THE DATA
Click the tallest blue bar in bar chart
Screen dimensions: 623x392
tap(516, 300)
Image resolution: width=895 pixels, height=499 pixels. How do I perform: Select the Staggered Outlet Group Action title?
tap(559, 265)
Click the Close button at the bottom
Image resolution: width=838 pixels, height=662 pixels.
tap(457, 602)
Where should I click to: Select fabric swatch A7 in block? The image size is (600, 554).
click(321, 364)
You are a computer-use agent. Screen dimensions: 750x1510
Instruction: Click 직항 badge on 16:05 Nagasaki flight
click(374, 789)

...

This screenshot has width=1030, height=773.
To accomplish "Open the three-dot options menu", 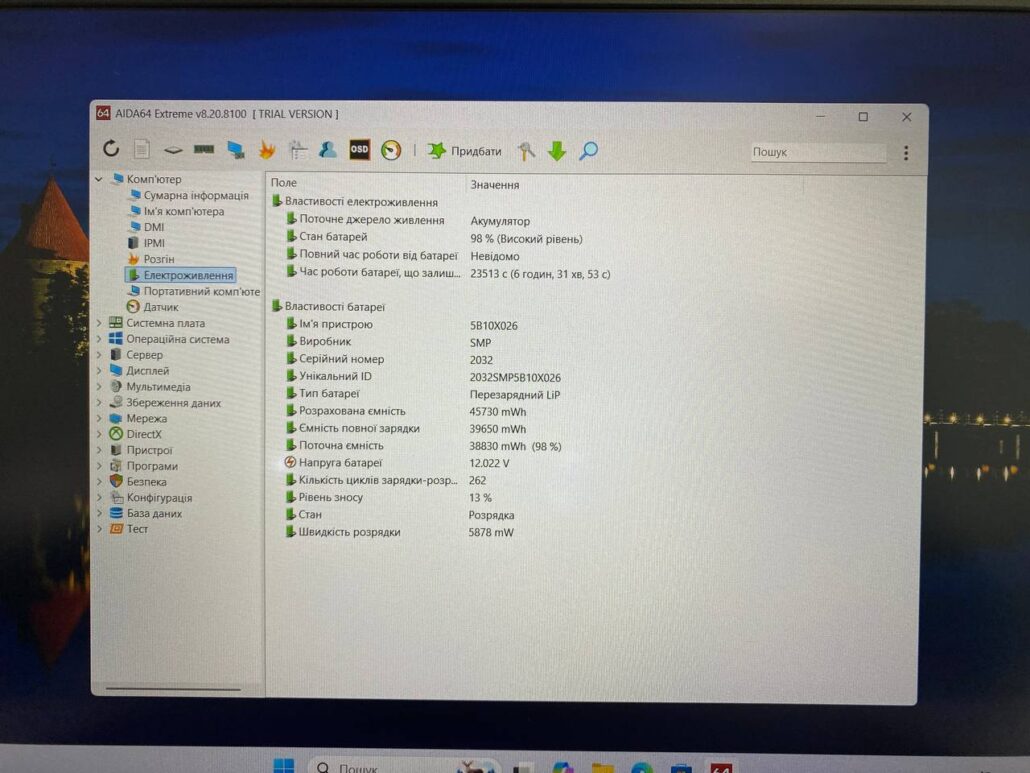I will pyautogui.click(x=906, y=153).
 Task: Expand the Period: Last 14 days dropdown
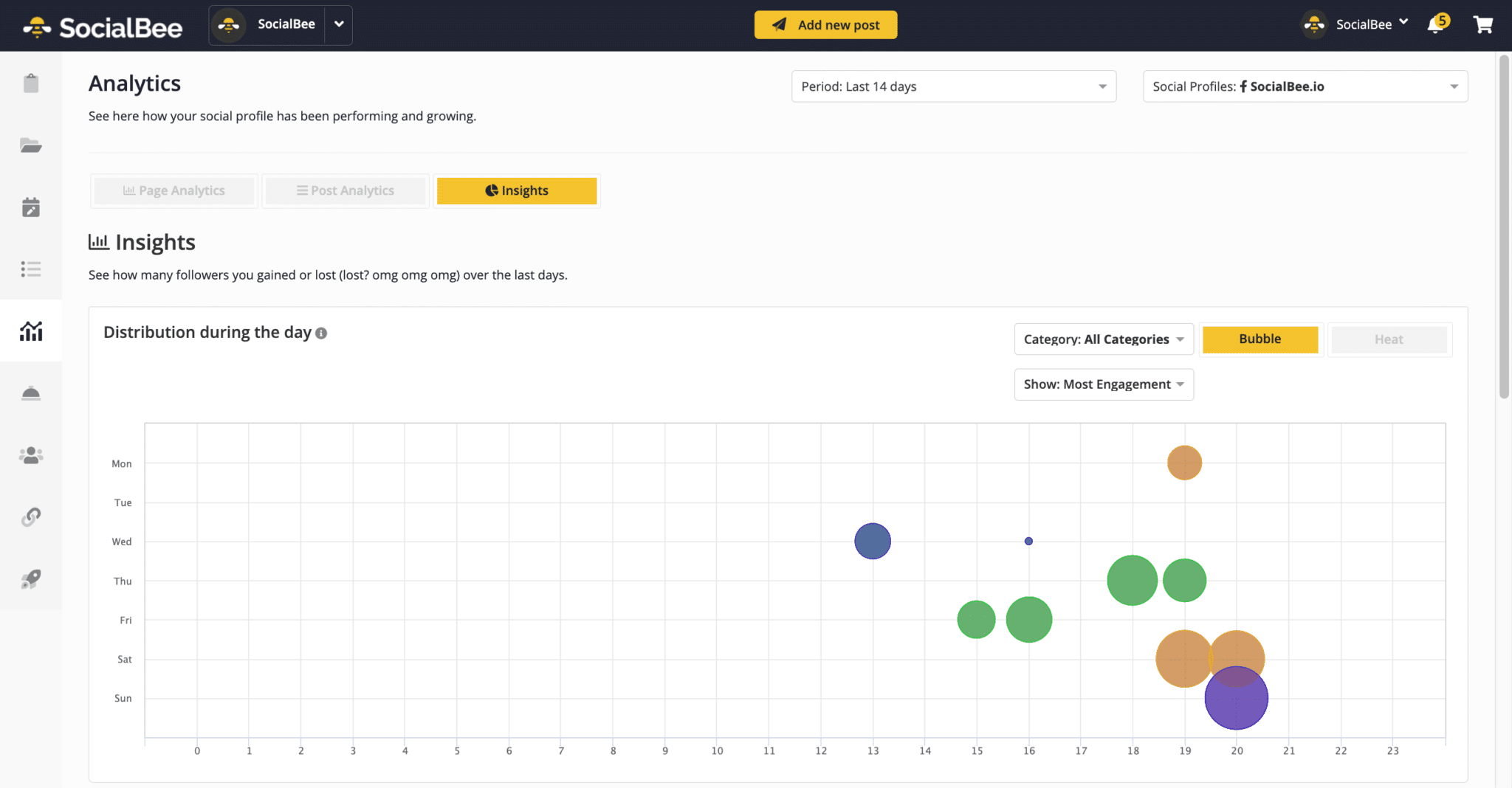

ASSIGNED TASK
For the listing above, print only the lines starting at the line containing "Click the tallest blue bar in bar chart" and ending at the line containing "You are a computer-use", exactly, both included.

RESPONSE AREA
Click the tallest blue bar in bar chart
Screen dimensions: 623x392
tap(516, 300)
Image resolution: width=895 pixels, height=499 pixels. How do I perform: Select the Staggered Outlet Group Action title?
tap(559, 265)
Click the Close button at the bottom
Image resolution: width=838 pixels, height=662 pixels.
tap(457, 602)
Where should I click to: Select fabric swatch A7 in block? The image size is (600, 554).
click(321, 364)
You are a computer-use agent. Screen dimensions: 750x1510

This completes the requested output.